In the case of captured naval personnel, representatives of the Royal Navy decided whether these should be transferred to a regular camp immediately or first subjected to an examination. During their visits to the cage, they did not actually interrogate the prisoners and never in the least intensively. They merely noted the naturally talkative, the former holders of important commands, and those who openly declared themselves ready to cooperate. The latter were without exception enlisted men; some of them had come from the merchant navy and remained Communists at heart. Members of these three categories were candidates for dispatch to the Combined Services’ Detailed Interrogation Center (CSDIC) in the Cockfosters district. From the beginning, as the
Bismarck’s
senior surviving officer and as one of the ship’s gunnery officers, I scarcely doubted that I would be questioned at the interrogation center.

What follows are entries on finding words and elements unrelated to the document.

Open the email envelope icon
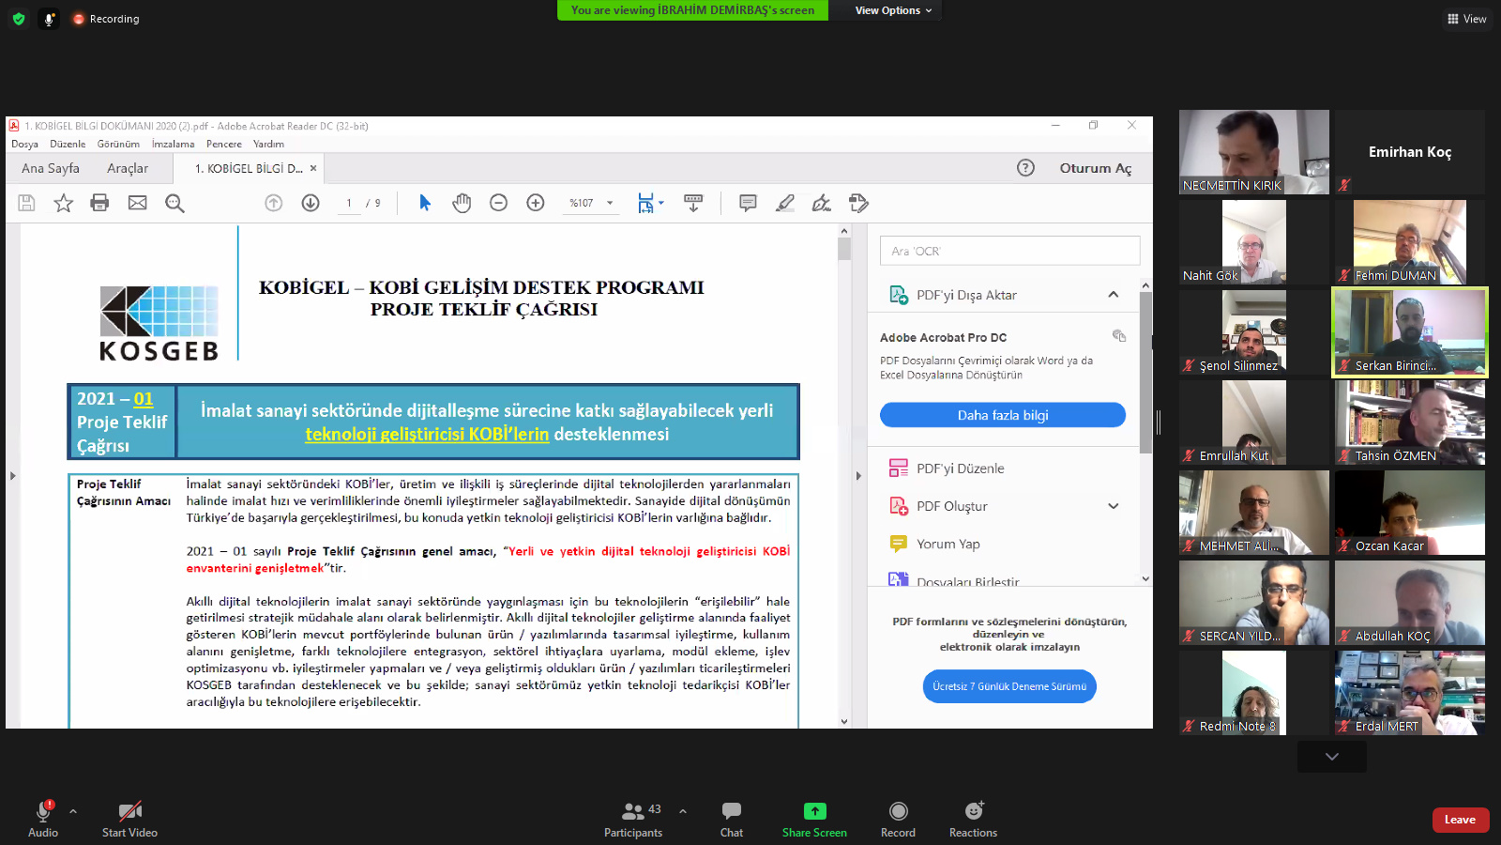1501x845 pixels. [137, 203]
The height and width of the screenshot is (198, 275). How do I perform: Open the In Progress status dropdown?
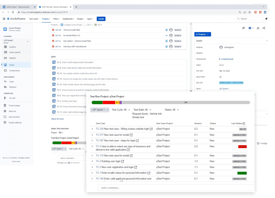[x=202, y=34]
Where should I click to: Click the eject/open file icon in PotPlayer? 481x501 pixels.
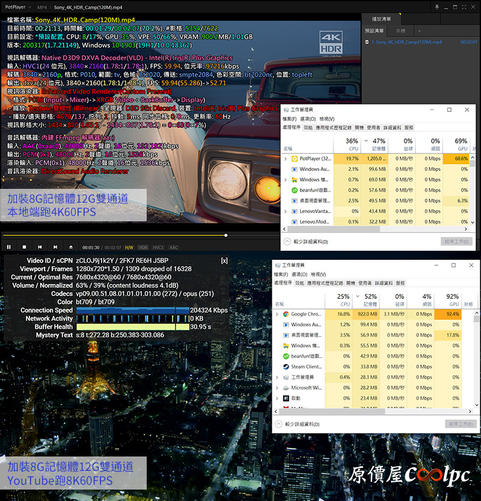(71, 247)
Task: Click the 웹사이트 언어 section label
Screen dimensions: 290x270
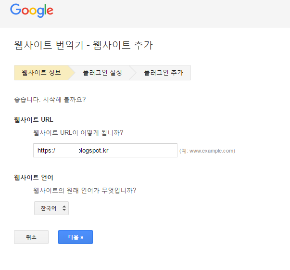Action: click(34, 178)
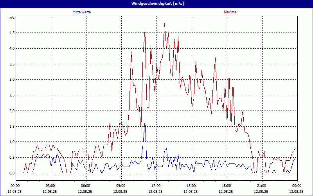Select the 03:00 time axis label

[50, 185]
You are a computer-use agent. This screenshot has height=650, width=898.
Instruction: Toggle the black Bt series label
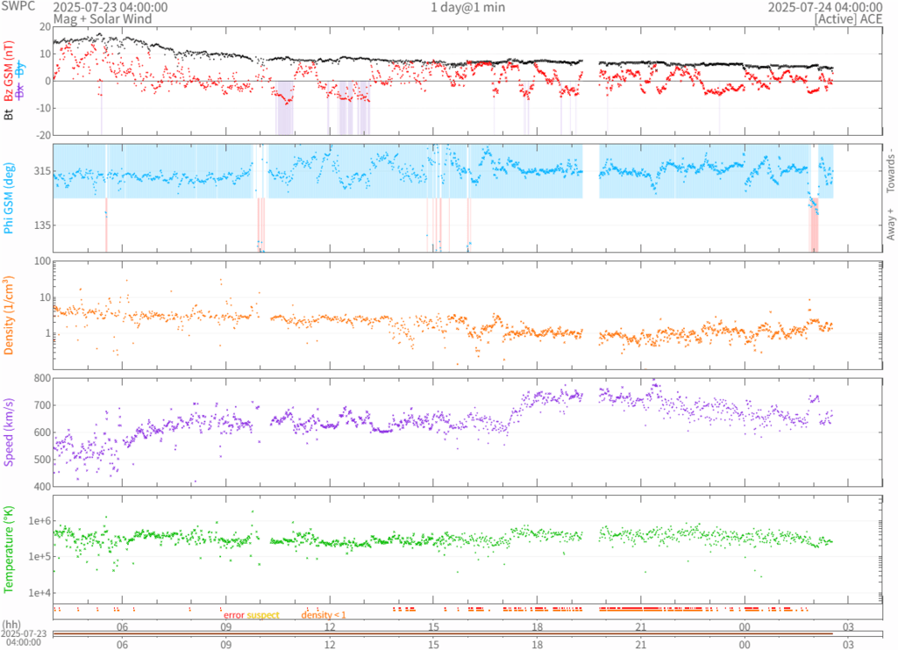tap(9, 113)
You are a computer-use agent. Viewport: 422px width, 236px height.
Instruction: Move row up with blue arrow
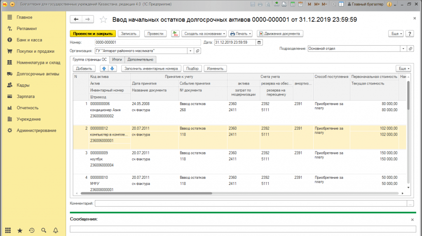coord(104,68)

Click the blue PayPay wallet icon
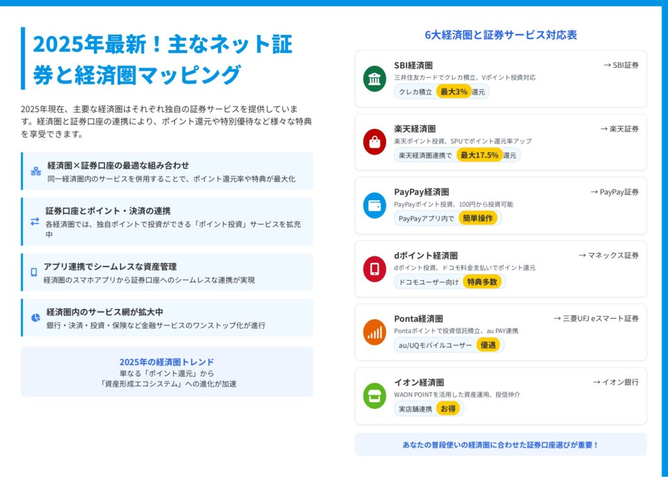point(374,205)
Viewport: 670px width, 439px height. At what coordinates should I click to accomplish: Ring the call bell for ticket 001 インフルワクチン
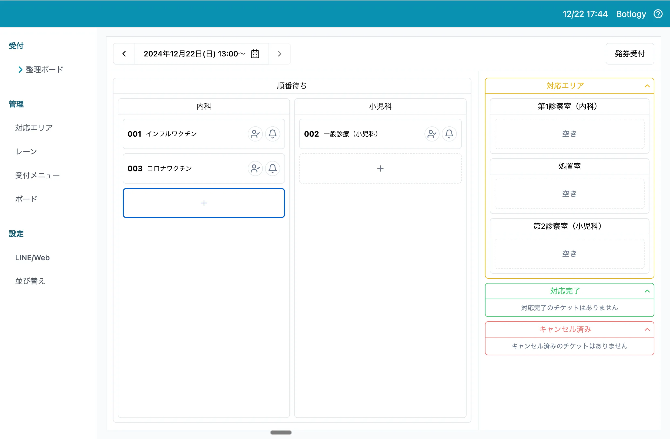coord(272,134)
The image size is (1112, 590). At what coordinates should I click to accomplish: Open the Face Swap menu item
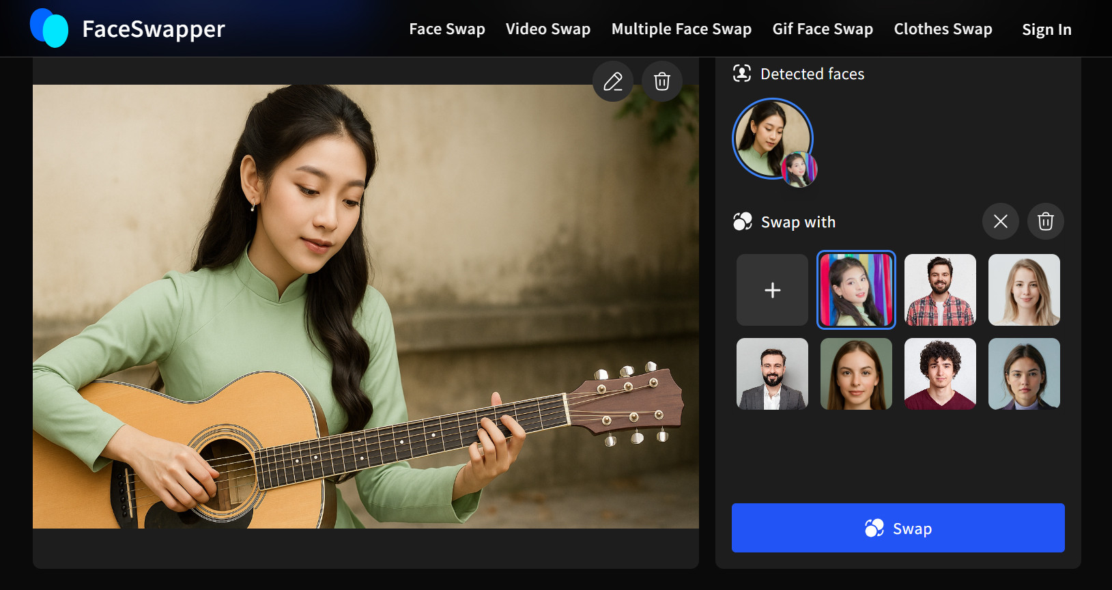446,29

This center, which we always referred to simply as Cockfosters, lay inside Trent Park, opposite the northernmost station of the Picadilly underground line. It was a majestic eighteenth-century mansion, whose magnificent, gently rolling grounds, then closed to the public, included a wood, a lake, a golf course, and tennis courts. Converted into an interrogation center after the beginning of the war, the estate had formerly belonged to Sir Philip Sassoon, the art connoisseur, who had filled the house with choice furniture and paintings, which the army had replaced with simple government-issue furnishings. But it was still evident that in time of peace, the “Upper Ten Thousand” had gathered here for romantic parties at which the guests, well shielded from the eyes of the uninvited, had frolicked in the garb of eighteenth-century shepherds and shepherdesses. Now the British navy, army, and air force had their respective offices on the ground floor; the interrogation rooms were on the second floor; and the prisoners’ cells on the third.

“One hundred eighty centimeters tall, slender, high-domed forehead.” After my arrival at Cockfosters I heard these and other descriptive phrases applying to me being said in a loud voice. It belonged to a powerful man in his late fifties with bristling hair and a distinctly Teutonic appearance, who obviously made quick work of routine. I soon found myself alone and, as it turned out—following policy to isolate new arrivals—separated for three months from the other
Bismarck
survivors in a rather roomy cell on the top floor. Its barred windows provided an extensive view of lawns, lake, and forest—a seeming island of idyllic peace in a warring world. Of course, on the far horizon the barrage balloons tethered over London recalled reality. In my cell, however, there was only me and time—time in an apparently endless perspective.